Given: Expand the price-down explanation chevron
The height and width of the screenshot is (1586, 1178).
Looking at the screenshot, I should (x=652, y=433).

⁂

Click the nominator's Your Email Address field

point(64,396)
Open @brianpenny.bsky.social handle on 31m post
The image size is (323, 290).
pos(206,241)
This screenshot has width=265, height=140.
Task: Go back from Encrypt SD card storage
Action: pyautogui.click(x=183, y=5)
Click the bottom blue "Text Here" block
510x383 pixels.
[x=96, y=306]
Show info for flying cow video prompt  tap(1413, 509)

⁂

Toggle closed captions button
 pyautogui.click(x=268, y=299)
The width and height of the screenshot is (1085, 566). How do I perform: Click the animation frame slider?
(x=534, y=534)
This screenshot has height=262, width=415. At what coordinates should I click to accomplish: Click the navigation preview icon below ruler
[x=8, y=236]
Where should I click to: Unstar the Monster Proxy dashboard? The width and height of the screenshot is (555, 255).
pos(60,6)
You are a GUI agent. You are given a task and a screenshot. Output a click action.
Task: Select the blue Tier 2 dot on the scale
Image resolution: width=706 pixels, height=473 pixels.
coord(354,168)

⁂

DESCRIPTION OF THE TASK:
Keeping every character as it is, restate the lines above that run from the line with "The image size is (323, 290)." through the line with "Show info for", both included, and nothing else.

RESULT FOR THIS EXERCISE:
The image size is (323, 290).
pos(206,241)
This screenshot has width=265, height=140.
Task: Go back from Encrypt SD card storage
Action: pyautogui.click(x=183, y=5)
Click the bottom blue "Text Here" block
510x383 pixels.
[x=96, y=306]
Show info for flying cow video prompt  tap(1413, 509)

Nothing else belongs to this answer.